PASSAGE FOR REVIEW –

6. PREGNANCY


Exercise is a most important means of retaining good health during pregnancy, of securing a natural delivery, and of favouring the health of the infant. Walking in the open air is most useful kind….


28 – SIGNS AND SYMPTOMS OF PREGNANCY

THE signs of pregnancy very considerably in different women, both as to their nature and the periods of their occurrence. The inquiry as to the existence of pregnancy is often one of great importance and anxiety, and we therefore place before the reader the most characteristic signs and symptoms to which this condition gives rise. In estimating the conclusiveness of these signs, reference must be had to their number and importance, the previous condition of the patient any accidental causes which may have been in operation of produce abnormal changes. Only four of the following signs can be considered as certain, and these only when clearly made out; they are-the sounds of the foetal heart, the movements of the child felt by another, fluctuation, and ballottement. The other signs are probable ones; probability, however, almost rising into certainty in some cases and at certain periods of gestation.

TASKS –
a. In the pregnancy passage, swap "open air" for "fresh air" and write out the part from "6. PREGNANCY" to "most useful kind….".
b. Does each statement below agree with the pregnancy passage? Answer yes or no for each, quoting the deciding words.
(i) Only four of the listed signs can be considered certain.
(ii) The remaining signs are all certain.
(iii) Ballottement is one of the certain signs.
c. Answer these questions from the pregnancy passage:
(i) What kind of exercise does it call most useful?
(ii) How many of the signs can be considered certain?
(iii) The sounds of which heart are given as a certain sign?

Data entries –
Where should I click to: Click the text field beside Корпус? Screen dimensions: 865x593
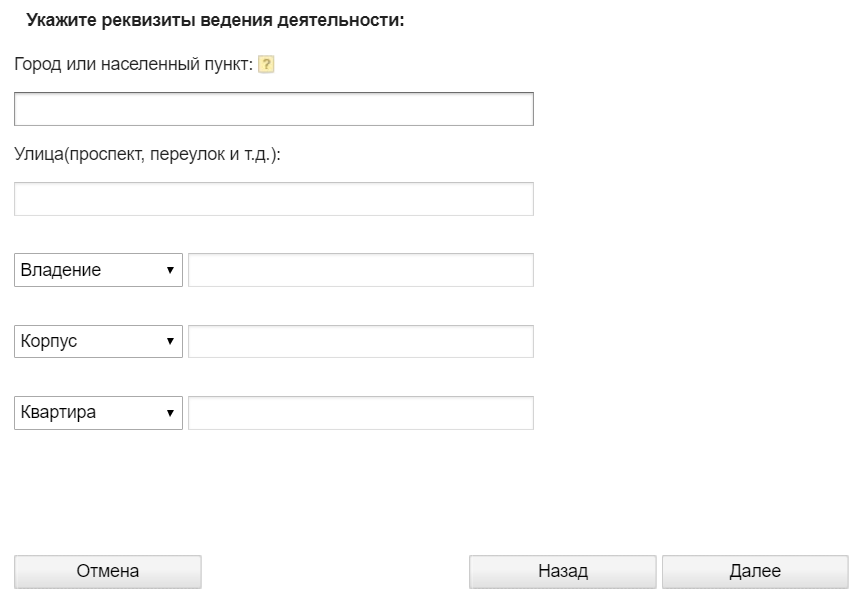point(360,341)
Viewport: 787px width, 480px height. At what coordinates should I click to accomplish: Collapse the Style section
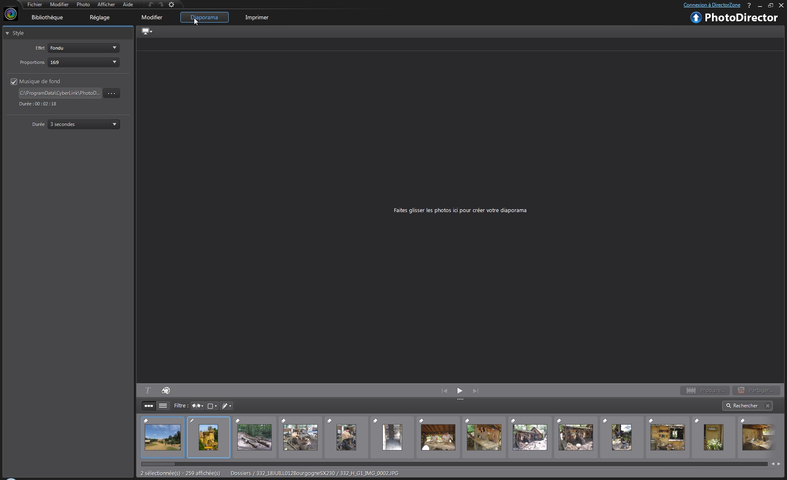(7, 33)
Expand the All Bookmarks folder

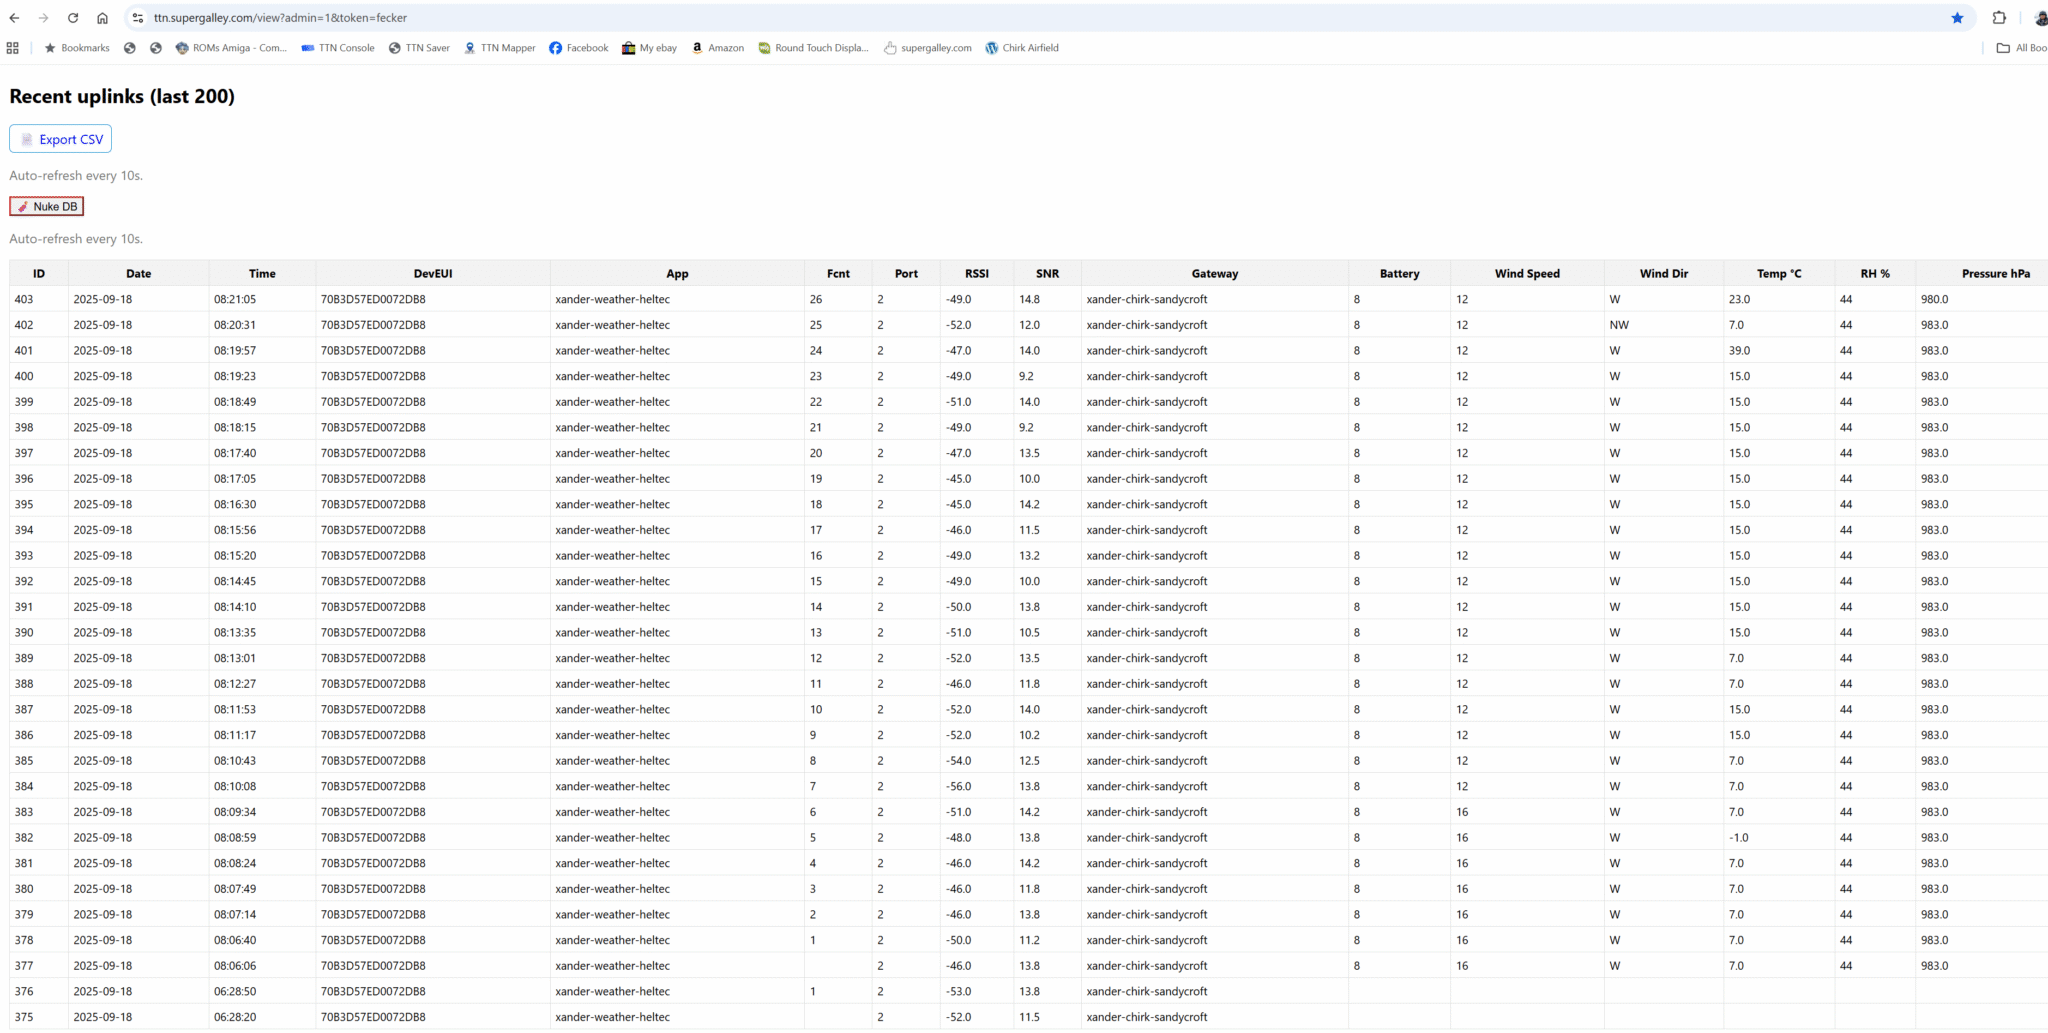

EXPECTED RESULTS –
a.
6. PREGNANCY


Exercise is a most important means of retaining good health during pregnancy, of securing a natural delivery, and of favouring the health of the infant. Walking in the fresh air is most useful kind….

b.
(i) Yes: "Only four of the following signs can be considered as certain"
(ii) No: "The other signs are probable ones"
(iii) Yes: "the sounds of the foetal heart, the movements of the child felt by another, fluctuation, and ballottement"

c.
(i) Walking in the open air
(ii) Four
(iii) The foetal heart